Witben and Universal Marion seek to certify the following questions of law for interlocutory appeal:

(1) Does failure to implement site perimeter security measures and/or failure to prevent rain from causing contaminants to migrate constitute, as a matter of law, failure to take Due Care and Precaution under the third party/inno-eent purchaser defense and the provisions of § 9607(b)(3)(a) and (b)?
(2) Does CERCLA preempt state capacity laws so that a corporation properly dissolved under local state law may be sued under the federal CERCLA statute?

In order to be certified, a district court must find, in its discretion, that there is (1) a controlling issue of law, (2) as to which there is substantial ground for difference of opinion, and (3) an immediate appeal may materially advance the ultimate termination of the litigation. Maestri, supra, at 577. A controlling issue of law does not have to be dispositive of the case, it only has to be an issue that could materially affect the outcome of the case. Id.
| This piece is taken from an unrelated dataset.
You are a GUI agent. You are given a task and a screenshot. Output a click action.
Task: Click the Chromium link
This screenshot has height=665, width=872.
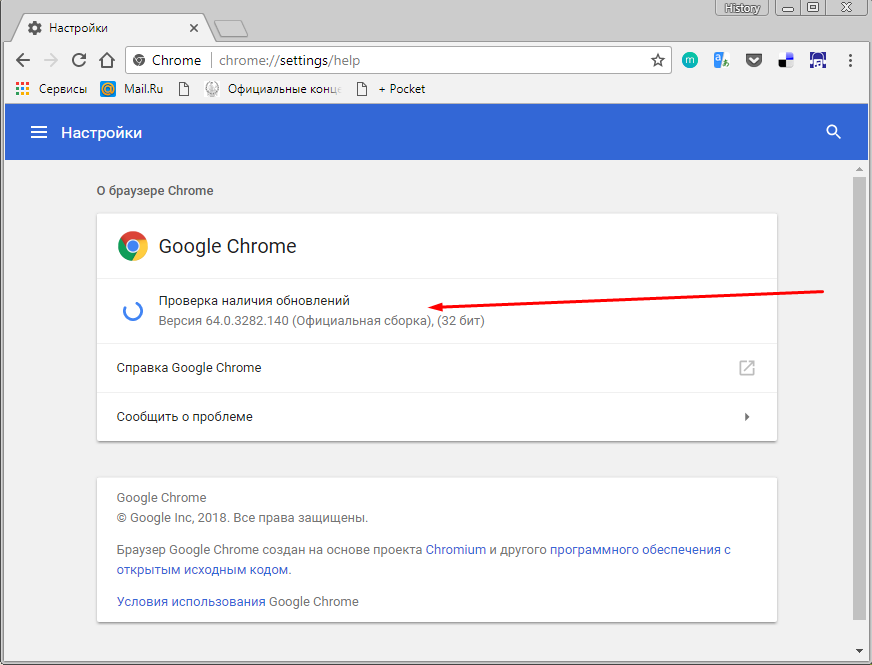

*424 The court will address each question separately.

1. Question 1

Witben and Universal Marion first seek an interlocutory appeal of this court’s determination that they are not entitled to use the third party defense under 42 U.S.C. § 9607(b)(3), and that neither corporation used due care or precaution with regard to contamination at the site. In framing their argument, Witben and Universal Marion characterize the court’s holding as a determination that, as a matter of law, Witben’s and Universal Marion’s failure to implement and maintain site perimeter security measures and to prevent, through the use of affirmative remedial actions, weather factors from causing the migration of contaminants was a failure to exercise due care under CERCLA.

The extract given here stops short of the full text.